Methods: Disproportionality analysis (reporting odds ratios, RORs) and parametric Weibull modelling were applied to compare AE signals and time-to-onset profiles between paediatric (≤18 years; n = 1744) and geriatric (≥60 years; n = 14 115) populations from 22 249 476 HCQ-related reports.
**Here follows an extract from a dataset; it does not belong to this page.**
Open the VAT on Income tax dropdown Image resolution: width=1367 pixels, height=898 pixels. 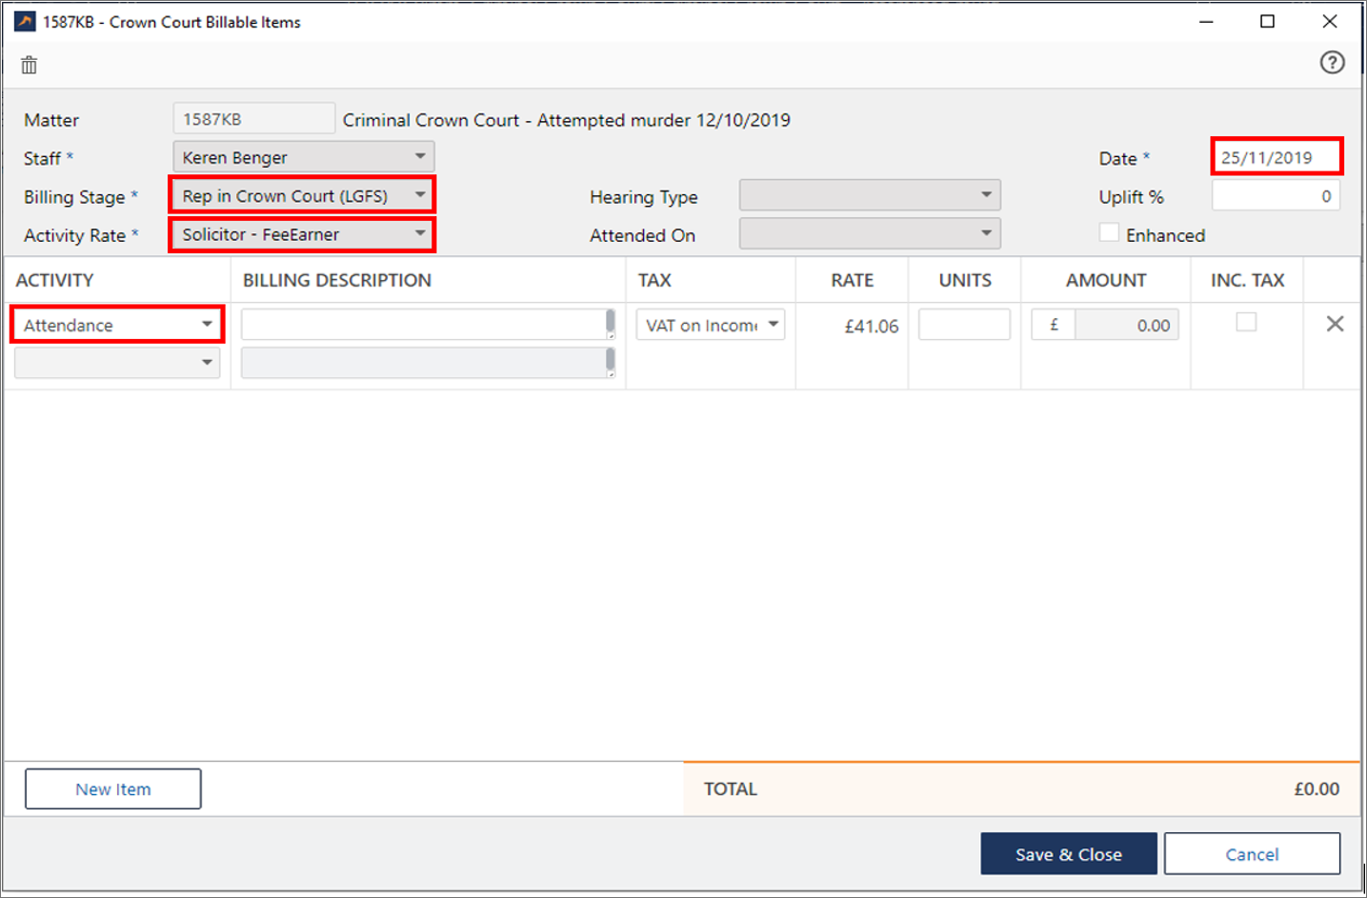tap(711, 325)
Results: Paediatric AEs exhibited significantly earlier onset (median 9.5 days vs. 19 days). Ten novel paediatric-specific signals were identified, including COVID-19-related cardiotoxicity (ROR = 3.26, 95% confidence interval [CI] 1.87-6.94) and hypokalaemia complications (ROR = 25.77, 95% CI 18.7-35.52), with distinct reporting patterns compared to geriatric cohorts. Weibull shape parameters revealed divergent risk trajectories: constant hazard profiles in children (α = 0.52, β = 46.68) contrasted with escalating risks in older adults (α = 0.40, β = 93.66), suggesting mechanistic differences in toxicity progression.
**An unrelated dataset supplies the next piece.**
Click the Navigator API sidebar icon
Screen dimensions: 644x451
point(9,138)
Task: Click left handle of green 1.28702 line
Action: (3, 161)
Conclusions: Significant age-related variations in HCQ-associated AE profiles, temporal dynamics and risk evolution underscore the necessity for age-stratified pharmacovigilance frameworks. Paediatric-specific cardiotoxic and metabolic risks, coupled with geriatric-specific cumulative toxicity patterns, mandate tailored therapeutic monitoring strategies to optimize safety across age extremes.

查看原文本刊更多论文

羟氯喹相关不良事件的年龄相关差异：基于FDA不良事件报告系统的药物警戒研究

目的：这项现实世界的药物警惕性研究利用FDA不良事件报告系统（FAERS）数据（2004-2024）来表征羟氯喹（HCQ）相关不良事件（ae）的年龄相关差异，解决年龄分层风险评估中的差距。方法：应用不成比例分析（报告优势比，RORs）和参数威布尔模型比较22 249 476例hcq相关报告中儿童（≤18岁，n = 1744）和老年（≥60岁，n = 14 115）人群的AE信号和发病时间分布。结果：儿科ae的发病时间明显更早（中位9.5天vs. 19天）。我们发现了10个新的儿科特异性信号，包括covid -19相关的心脏毒性（ROR = 3.26, 95%可信区间[CI] 1.87-6.94）和低钾血症并发症（ROR = 25.77, 95% CI 18.7-35.52），与老年队列相比，它们的报告模式不同。威布尔形状参数显示了不同的风险轨迹：儿童的风险恒定（α = 0.52, β = 46.68），而老年人的风险不断上升（α = 0.40, β = 93.66），表明毒性进展的机制差异。结论：hcq相关AE谱、时间动态和风险演变的显著年龄相关变化强调了建立年龄分层药物警戒框架的必要性。儿科特有的心脏毒性和代谢风险，加上老年特有的累积毒性模式，需要量身定制的治疗监测策略，以优化极端年龄的安全性。

本文章由计算机程序翻译，如有差异，请以英文原文为准。

求助全文

约1分钟内获得全文求助全文

来源期刊

British journal of clinical pharmacology 医学-药学

CiteScore

6.30

自引率

8.80%

发文量

419

审稿时长

1 months

期刊介绍： Published on behalf of the British Pharmacological Society, the British Journal of Clinical Pharmacology features papers and reports on all aspects of drug action in humans: review articles, mini review articles, original papers, commentaries, editorials and letters. The Journal enjoys a wide readership, bridging the gap between the medical profession, clinical research and the pharmaceutical industry. It also publishes research on new methods, new drugs and new approaches to treatment. The Journal is recognised as one of the leading publications in its field. It is online only, publishes open access research through its OnlineOpen programme and is published monthly.